▶ _WHAT NEEDS TO BE DONE_
Exactly as written, reproduce the lines from the beginning of the data through the line containing "You are a GUI"; the pictures are not reproduced.

(DATA begins)

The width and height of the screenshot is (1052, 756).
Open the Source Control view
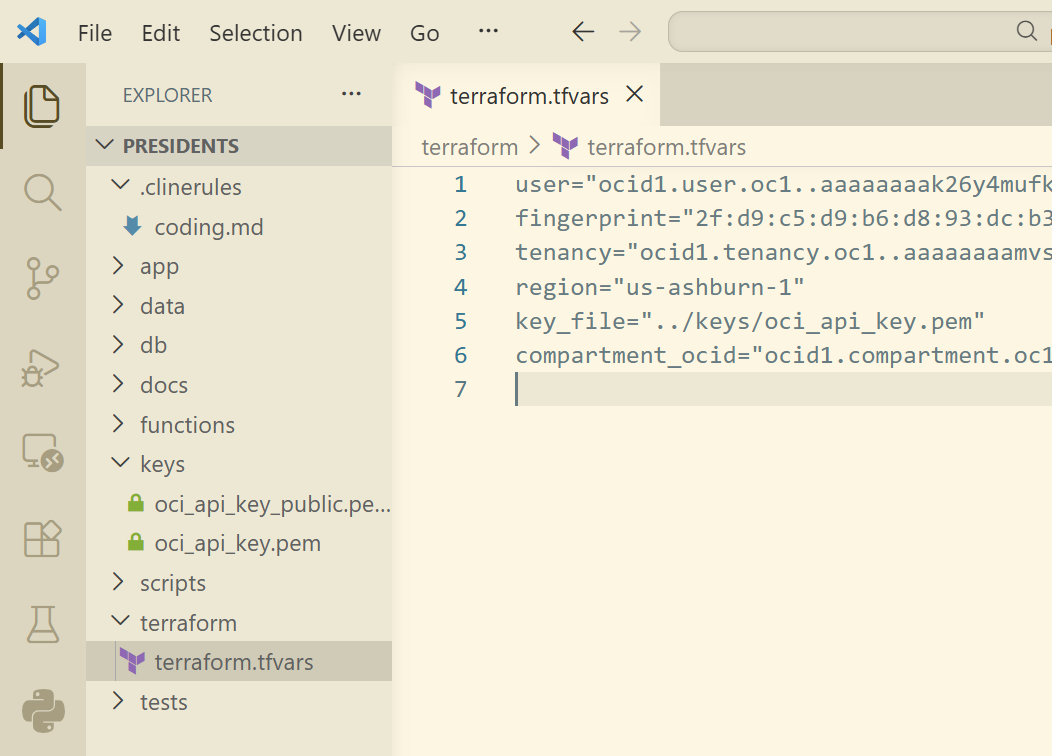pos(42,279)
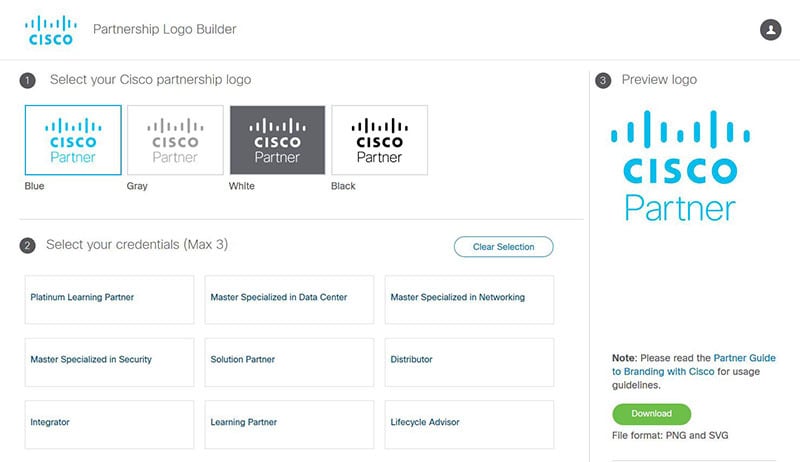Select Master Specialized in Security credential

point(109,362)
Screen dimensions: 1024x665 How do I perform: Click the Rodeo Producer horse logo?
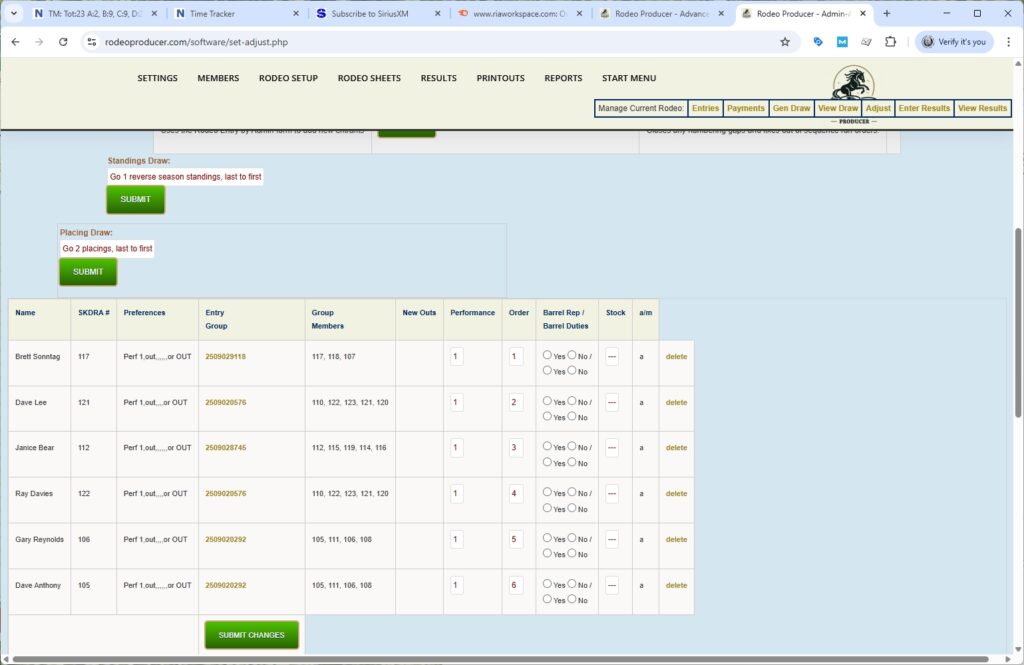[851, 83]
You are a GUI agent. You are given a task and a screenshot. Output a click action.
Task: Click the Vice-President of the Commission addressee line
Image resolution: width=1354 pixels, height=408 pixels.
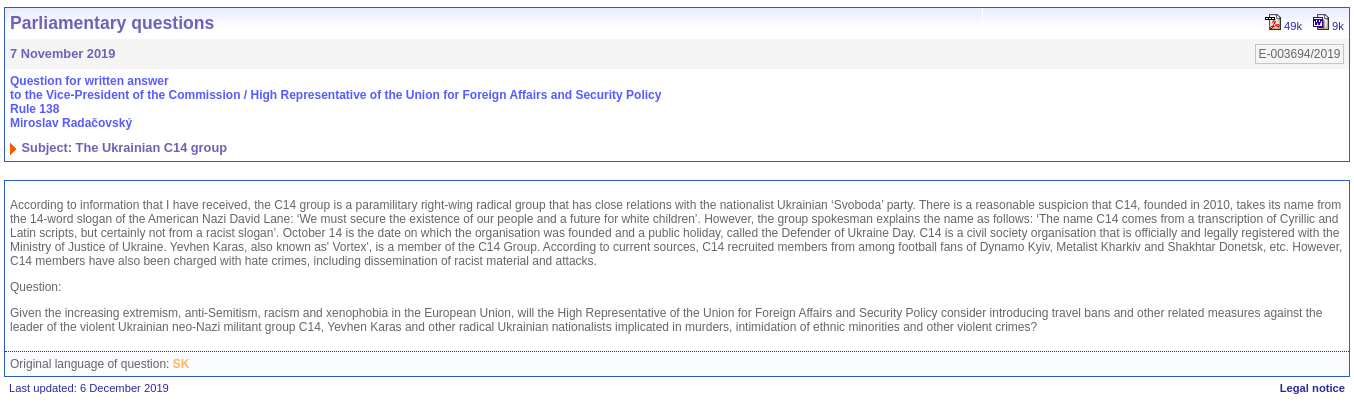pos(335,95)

(DATA ends)

▶ _FINAL ANSWER_
The width and height of the screenshot is (1052, 756).
Open the Source Control view
pos(42,279)
Select Master Specialized in Security credential

point(109,362)
Screen dimensions: 1024x665 How do I perform: Click the Rodeo Producer horse logo?
[851, 83]
You are a GUI agent. You are given a task and a screenshot. Output a click action.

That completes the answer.